Continue the passage below about Dominick Dunne's Vanity Fair coverage of the von Bülow case, picking up after its last sentence.

> _Source text_:
------------------------------
In his Vanity Fair article “Fatal Charm,” Dominick pointed out how von Bülow snubbed the woman who saved his life: “He bypassed the embrace and kiss offered him by Mrs. Reynolds . . . and gave her a peck on the cheek. Then he raced to the telephone to call Cosima.” Compared to the tirades Dominick would deliver to acquitted murderers in the near future, Claus von Bülow got off easy. “His dark and spacious place in social history was assured,” wrote Dominick.
In 1985 David Kuhn had been hired to be an editor at Vanity Fair, and the first issue he worked on was the one featuring Dominick’s von Bülow cover story.
“It was a huge turning point for the magazine,” said Kuhn. “No one did that kind of reporting before him. It was intimate reportage of high-society, front-page crime where the writer got to know the people at the center of it. It was a new kind of storytelling. And Nick Dunne was connected enough to the subjects to get inside their world.”
------------------------------
> _Data for analysis_:
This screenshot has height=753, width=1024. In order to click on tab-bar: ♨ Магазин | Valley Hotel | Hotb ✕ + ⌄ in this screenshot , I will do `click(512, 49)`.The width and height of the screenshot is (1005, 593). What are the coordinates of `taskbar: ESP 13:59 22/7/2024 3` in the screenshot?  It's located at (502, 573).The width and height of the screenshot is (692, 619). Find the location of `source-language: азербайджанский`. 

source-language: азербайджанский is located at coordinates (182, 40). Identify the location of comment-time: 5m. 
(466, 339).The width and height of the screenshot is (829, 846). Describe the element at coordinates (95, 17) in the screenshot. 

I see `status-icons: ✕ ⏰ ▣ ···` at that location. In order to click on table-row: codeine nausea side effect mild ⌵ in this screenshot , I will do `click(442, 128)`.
------------------------------
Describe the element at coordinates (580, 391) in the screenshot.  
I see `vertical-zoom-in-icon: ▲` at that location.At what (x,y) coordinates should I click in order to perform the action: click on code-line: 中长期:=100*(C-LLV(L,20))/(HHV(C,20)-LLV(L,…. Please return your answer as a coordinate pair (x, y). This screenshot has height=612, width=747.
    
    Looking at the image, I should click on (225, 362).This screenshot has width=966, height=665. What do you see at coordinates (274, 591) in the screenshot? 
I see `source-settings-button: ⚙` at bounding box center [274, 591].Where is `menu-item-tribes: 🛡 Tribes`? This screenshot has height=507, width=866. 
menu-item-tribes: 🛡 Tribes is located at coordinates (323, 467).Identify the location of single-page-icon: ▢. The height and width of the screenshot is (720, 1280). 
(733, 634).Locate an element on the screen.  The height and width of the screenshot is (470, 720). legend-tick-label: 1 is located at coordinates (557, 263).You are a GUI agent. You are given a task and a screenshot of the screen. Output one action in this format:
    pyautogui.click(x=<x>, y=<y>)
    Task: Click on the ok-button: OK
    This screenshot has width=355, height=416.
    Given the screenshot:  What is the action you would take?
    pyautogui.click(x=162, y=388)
------------------------------
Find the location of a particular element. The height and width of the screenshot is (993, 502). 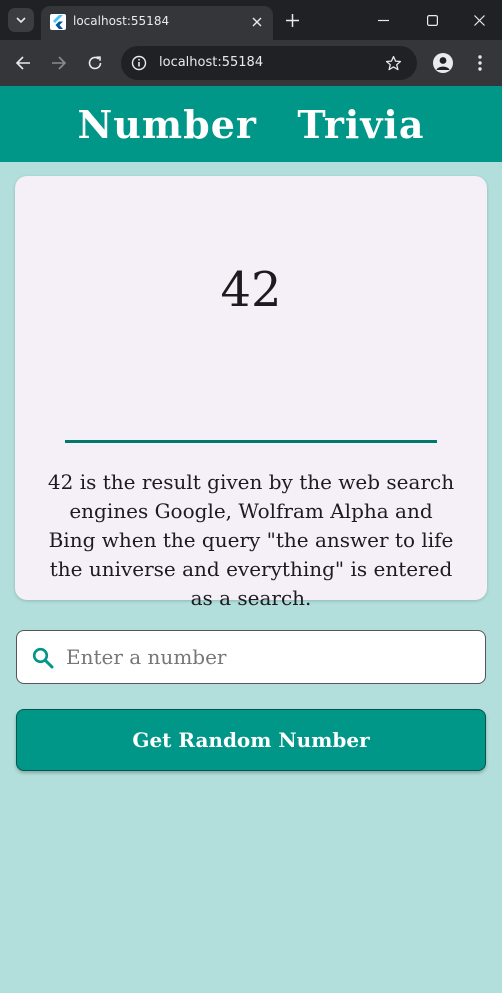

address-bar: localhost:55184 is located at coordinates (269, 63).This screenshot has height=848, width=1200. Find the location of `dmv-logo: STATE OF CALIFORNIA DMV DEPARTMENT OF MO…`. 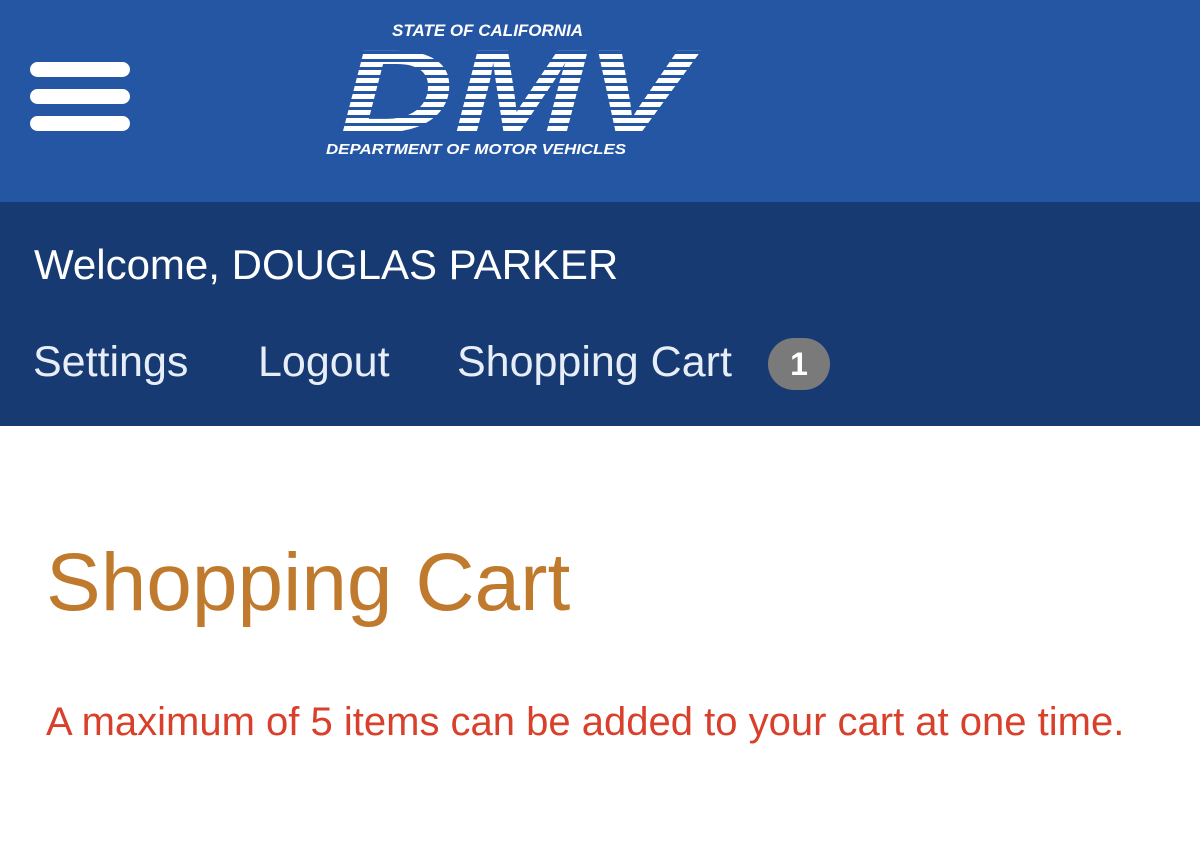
------------------------------
> _Exercise result_:
Seemingly overnight, Dominick emerged as real competition for John Gregory Dunne and on his brother’s turf—as a writer. Dominick had a best-selling novel; he had also now written a groundbreaking article that everyone in the Didions’ social set was talking about in a magazine creating considerably more buzz than Esquire, where John wrote. Suddenly, Dominick loomed large enough for his brother to swipe at publicly, but without mentioning his name. And John drew blood in a way that only a sibling knows how. For Esquire’s October 1986 issue, John wrote an essay titled “How to Write a Novel,” in which he felt compelled to reveal a piece of “coincidental obscenity,” as he called it. He had been working on his novel The Red White and Blue and six months before Dominique Dunne’s murder, John wrote the following passage: “I do not understand people who attend the trials of those accused of murdering their loved ones. You see them on the local newscasts. . . . I watch them kiss the prosecutor when the guilty verdict is brought in or scream at those jurors who were convinced that the pimply-faced defendant was the buggerer of Jimmy and the dismemberer of Johnny.”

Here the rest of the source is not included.